The problem is that beyond some obvious candidates, like the Scotland Act, it’s difficult to determine what is a constitutional statute and therefore part of the UK’s constitution. Constitutional lawyers have long struggled to develop a definitive list. Brown, too, has left his view only vaguely defined.
Another problem is how to decide whether a proposed law conflicts with an existing constitutional statute. The report’s solution is to allow these questions to be referred to the UK supreme court for clarification. This is important as it encourages the assembly and the supreme court to work together to safeguard the constitution and develop a shared understanding of the constitution.
This would work similarly to a process currently used within the devolved legislatures when a proposed law potentially touches on policy matters reserved for Westminster.
The final problem is about the House of Commons’ right to overrule the assembly if it rejects a proposed law, even if a bill might endanger a constitutional statute. The report is unclear about when it would be right for the Commons to do so and in a constitutionally acceptable manner.
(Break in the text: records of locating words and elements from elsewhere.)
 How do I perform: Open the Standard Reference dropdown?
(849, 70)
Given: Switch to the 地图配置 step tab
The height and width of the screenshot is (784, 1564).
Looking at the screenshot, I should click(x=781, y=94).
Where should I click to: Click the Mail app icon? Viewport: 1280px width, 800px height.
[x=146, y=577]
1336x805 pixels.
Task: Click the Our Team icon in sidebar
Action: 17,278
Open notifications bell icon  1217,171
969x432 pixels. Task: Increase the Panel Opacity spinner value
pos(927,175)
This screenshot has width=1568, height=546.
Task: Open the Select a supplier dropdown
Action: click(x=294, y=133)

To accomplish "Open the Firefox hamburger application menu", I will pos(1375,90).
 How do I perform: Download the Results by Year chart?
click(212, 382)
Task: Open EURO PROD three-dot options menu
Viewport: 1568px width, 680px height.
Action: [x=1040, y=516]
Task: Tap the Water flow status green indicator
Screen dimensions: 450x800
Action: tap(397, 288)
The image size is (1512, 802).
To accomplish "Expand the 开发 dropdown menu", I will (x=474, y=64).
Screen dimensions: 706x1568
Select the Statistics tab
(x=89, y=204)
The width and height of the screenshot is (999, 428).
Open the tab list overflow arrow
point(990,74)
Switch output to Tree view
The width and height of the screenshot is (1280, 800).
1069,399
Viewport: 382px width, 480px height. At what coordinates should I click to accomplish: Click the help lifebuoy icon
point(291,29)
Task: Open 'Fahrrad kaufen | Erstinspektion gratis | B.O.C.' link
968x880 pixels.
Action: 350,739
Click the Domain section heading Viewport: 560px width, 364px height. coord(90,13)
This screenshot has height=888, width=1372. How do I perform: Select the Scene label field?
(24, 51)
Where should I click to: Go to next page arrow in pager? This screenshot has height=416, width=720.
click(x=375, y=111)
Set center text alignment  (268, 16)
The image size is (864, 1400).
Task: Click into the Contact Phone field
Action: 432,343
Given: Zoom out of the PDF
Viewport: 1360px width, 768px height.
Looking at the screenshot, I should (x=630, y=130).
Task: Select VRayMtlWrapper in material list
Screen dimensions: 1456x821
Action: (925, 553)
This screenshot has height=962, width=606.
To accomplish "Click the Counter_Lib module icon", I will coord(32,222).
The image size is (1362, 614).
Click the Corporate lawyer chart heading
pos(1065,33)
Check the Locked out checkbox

Despite these problems, it would still be far more politically difficult than at present for a future government to re-centralise power. The elected assembly would safeguard the redistribution by establishing new political hurdles of its own.
Reasons for caution
The report is very vague on key details about the assembly. The tough question of which electoral system should be used will be left to the consultation. The same goes for how this body will actually represent the nations and regions.
And Labour’s historic approach to constitutional reform casts some doubt over whether these proposals will be implemented. The party is generally economically progressive but constitutionally conservative, to the confusion of many of its own MPs and members. However, there is good reason for Labour’s constitutional conservatism.
Various features of the UK constitution – the absence of a written and entrenched constitution, parliamentary sovereignty, a highly centralised state, the first-past-the-post electoral system and a weak House of Lords – create fertile conditions for governments to pursue radical agendas once in power. It has therefore always been counter-intuitive for Labour governments to get rid of these structures.
Such reforms would only make it harder for future Labour governments to deliver radical economic change. An unelected second chamber is tolerable, so long as it does not seek to substantively frustrate a Labour government.
Much of Brown’s report runs contrary to Labour’s traditional constitutional thinking. A decentralised state, safeguarded by an elected second chamber could threaten a future Labour government if their visions are not aligned. That makes the reform proposals a huge gamble. So we should not be surprised if the promised consultation on the working details of the assembly turns into an excuse to kick these reforms into the long grass.
Robert Greally works for the University of Bristol. He is a member of the Labour Party.